The Lord of Sipan
The most significant Moche archaeological sites are temples or holy places (Huaca) and within these were buried the most important people from their society. Huaca Rajada, located 20 miles east of Chiclayo, was initially discovered by grave robbers (huaqueros) from the local village of Sipan. However, when a local archaeologist (Dr Walter Alva) became aware of a large influx of precious objects flooding the market in early 1987, he realised that something special had been found. With a team of experts he quickly located the partially looted site and fortunately discovered several untouched tombs, one of which turned out to be the most impressive Moche tomb found to date.
The Lord of Sipan (as he has now become known) was a Moche ruler of some importance and he was buried in all of his finery. The jewellery and ornaments found with the body were made of gold, silver, copper and semi-precious stones. These included, headdresses, a face mask, a pectoral (breast plate), necklaces, nose rings, ear rings and other items, indicating that he was of the highest rank.
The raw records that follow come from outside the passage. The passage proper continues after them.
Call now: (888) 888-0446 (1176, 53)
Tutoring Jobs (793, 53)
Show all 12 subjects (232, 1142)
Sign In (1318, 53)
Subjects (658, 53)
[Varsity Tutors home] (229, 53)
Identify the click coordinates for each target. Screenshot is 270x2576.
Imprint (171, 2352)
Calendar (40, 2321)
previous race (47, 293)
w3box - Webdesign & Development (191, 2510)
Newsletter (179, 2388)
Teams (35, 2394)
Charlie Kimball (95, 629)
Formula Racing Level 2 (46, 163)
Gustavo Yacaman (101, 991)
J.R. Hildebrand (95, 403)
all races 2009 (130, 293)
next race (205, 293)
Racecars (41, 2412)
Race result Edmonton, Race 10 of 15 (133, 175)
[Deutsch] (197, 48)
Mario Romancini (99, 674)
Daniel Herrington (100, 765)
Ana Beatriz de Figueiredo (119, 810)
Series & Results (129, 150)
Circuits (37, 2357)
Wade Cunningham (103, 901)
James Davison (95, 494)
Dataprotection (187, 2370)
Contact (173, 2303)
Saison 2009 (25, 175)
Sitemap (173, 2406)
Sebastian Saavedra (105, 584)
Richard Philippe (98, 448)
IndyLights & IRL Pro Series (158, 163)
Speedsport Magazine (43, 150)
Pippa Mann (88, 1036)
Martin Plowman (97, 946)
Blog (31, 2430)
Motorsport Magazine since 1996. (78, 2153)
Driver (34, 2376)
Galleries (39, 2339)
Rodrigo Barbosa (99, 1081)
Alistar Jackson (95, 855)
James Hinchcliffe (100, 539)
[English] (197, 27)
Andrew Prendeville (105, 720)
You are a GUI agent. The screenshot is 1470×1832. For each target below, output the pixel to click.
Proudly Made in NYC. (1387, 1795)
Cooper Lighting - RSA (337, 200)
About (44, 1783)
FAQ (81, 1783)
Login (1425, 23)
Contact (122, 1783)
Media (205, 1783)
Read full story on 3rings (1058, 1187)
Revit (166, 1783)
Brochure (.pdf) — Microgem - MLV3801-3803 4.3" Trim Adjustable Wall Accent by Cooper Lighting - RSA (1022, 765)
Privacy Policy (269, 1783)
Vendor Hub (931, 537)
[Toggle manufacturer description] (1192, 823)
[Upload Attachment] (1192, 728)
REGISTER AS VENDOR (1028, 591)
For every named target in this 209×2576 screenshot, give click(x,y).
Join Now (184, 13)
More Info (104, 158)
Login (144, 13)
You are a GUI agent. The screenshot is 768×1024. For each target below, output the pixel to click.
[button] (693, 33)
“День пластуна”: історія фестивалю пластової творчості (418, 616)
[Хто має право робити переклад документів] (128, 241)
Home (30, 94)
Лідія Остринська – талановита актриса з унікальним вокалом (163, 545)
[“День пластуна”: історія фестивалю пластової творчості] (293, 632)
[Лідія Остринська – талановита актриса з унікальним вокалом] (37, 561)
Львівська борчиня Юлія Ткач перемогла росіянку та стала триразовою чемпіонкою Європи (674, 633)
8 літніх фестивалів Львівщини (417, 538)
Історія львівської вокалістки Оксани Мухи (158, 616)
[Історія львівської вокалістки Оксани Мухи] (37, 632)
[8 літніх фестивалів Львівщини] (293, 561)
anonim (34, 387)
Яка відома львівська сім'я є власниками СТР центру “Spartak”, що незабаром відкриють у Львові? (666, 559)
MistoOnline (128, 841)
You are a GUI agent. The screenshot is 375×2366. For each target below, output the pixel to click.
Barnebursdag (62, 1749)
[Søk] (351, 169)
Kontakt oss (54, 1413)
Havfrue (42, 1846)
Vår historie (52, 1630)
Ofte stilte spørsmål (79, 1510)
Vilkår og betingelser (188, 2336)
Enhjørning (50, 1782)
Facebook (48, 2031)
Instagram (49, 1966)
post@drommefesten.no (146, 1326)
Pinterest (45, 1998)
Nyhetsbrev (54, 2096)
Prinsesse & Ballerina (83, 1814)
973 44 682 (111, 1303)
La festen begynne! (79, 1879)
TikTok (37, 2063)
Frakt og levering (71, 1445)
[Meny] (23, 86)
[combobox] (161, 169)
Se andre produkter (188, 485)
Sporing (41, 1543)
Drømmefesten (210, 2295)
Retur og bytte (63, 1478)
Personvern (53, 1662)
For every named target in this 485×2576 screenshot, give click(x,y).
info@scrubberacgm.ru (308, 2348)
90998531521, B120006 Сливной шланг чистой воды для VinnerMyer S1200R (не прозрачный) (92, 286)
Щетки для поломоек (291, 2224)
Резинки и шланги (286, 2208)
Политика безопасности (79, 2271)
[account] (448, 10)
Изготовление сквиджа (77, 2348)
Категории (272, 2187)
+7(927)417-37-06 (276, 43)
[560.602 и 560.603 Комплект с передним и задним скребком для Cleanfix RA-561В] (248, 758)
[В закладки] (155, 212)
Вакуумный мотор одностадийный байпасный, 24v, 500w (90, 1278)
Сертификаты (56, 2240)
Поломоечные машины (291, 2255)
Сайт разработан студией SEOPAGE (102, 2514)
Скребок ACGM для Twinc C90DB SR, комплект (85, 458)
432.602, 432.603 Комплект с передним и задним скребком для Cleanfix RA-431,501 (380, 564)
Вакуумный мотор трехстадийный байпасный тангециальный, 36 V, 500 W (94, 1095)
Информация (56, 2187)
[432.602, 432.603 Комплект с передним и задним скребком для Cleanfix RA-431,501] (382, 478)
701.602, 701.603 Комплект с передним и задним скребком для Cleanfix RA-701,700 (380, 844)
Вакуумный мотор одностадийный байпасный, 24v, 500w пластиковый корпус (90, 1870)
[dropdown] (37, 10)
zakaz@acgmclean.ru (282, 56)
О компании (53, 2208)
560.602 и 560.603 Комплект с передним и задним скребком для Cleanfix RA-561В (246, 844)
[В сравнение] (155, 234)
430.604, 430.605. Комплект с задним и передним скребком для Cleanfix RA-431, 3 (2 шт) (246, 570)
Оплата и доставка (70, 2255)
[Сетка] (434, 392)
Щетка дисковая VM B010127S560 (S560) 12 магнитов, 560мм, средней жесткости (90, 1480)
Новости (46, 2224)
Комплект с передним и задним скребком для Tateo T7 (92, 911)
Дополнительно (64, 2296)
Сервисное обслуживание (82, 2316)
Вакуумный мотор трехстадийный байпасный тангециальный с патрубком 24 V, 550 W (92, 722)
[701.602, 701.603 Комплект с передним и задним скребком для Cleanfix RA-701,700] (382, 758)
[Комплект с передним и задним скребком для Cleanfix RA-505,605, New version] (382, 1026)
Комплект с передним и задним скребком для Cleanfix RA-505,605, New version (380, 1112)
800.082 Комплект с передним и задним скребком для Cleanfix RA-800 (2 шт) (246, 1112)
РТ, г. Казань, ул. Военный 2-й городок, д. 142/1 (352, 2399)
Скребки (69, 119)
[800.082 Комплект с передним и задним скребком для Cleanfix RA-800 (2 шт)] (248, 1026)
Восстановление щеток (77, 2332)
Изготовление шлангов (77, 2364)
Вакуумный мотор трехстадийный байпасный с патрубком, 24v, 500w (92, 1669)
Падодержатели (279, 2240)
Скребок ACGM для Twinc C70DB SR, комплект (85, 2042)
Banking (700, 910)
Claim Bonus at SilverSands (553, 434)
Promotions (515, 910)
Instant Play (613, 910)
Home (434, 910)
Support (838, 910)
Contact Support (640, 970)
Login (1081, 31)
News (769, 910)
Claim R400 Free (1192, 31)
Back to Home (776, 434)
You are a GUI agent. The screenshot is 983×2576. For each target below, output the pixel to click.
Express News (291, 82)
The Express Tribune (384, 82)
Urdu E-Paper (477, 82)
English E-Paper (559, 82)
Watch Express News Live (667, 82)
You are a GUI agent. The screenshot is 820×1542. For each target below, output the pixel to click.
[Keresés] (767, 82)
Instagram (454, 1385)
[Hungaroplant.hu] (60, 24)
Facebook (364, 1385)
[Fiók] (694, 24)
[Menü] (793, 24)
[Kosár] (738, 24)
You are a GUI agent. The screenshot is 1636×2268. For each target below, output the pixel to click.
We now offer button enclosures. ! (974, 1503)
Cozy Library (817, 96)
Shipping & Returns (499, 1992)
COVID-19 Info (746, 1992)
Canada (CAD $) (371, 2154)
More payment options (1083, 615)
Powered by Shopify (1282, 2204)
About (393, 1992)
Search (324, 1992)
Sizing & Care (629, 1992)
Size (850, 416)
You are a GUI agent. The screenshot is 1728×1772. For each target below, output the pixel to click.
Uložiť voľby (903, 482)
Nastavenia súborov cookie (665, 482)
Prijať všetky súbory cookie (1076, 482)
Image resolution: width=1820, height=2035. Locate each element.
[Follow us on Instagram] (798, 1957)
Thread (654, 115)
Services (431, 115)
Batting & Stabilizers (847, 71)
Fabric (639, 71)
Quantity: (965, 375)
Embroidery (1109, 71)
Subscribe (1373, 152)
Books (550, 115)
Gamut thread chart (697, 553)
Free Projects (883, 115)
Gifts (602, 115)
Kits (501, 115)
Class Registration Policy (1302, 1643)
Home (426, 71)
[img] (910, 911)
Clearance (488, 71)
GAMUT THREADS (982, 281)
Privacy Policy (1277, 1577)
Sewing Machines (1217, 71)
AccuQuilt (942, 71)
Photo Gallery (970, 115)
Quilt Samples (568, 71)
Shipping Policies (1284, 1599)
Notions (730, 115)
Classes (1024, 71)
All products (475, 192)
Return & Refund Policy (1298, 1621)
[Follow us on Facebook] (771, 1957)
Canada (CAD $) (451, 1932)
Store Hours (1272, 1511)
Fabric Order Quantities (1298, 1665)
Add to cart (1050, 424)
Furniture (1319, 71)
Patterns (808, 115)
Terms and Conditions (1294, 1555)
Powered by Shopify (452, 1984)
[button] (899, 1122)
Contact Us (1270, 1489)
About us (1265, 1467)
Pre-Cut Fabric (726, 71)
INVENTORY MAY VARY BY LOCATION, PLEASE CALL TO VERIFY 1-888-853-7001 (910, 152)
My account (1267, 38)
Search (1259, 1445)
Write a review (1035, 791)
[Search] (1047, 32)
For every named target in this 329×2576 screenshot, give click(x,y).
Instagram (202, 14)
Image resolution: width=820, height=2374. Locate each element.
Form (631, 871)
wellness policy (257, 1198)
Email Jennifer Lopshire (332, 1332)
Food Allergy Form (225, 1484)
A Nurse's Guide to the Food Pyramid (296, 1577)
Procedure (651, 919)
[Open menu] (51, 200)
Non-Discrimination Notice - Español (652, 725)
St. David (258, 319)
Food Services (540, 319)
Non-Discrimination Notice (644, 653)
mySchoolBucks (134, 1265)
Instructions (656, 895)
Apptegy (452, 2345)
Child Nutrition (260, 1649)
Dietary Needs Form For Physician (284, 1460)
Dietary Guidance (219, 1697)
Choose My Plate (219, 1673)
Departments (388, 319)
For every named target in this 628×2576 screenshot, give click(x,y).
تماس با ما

One of the more unusual facts about this burial were the number of people and animals who were also interred with him. These included a warrior guard whose feet had been amputated to stop him leaving once they arrived in the afterworld, three young woman (perhaps his concubines), two assistants, a servant and a child (to lead the way in to the next world). In addition, there was a dog and two llamas.
In order to display (and protect) the amazing artifacts found, the impressive Museum of the Royal Tombs of Sipán has been built in the nearby city of Lambayeque and it is here you admire the staggering amount of objects found and craftsmanship that went into making some of the individual items.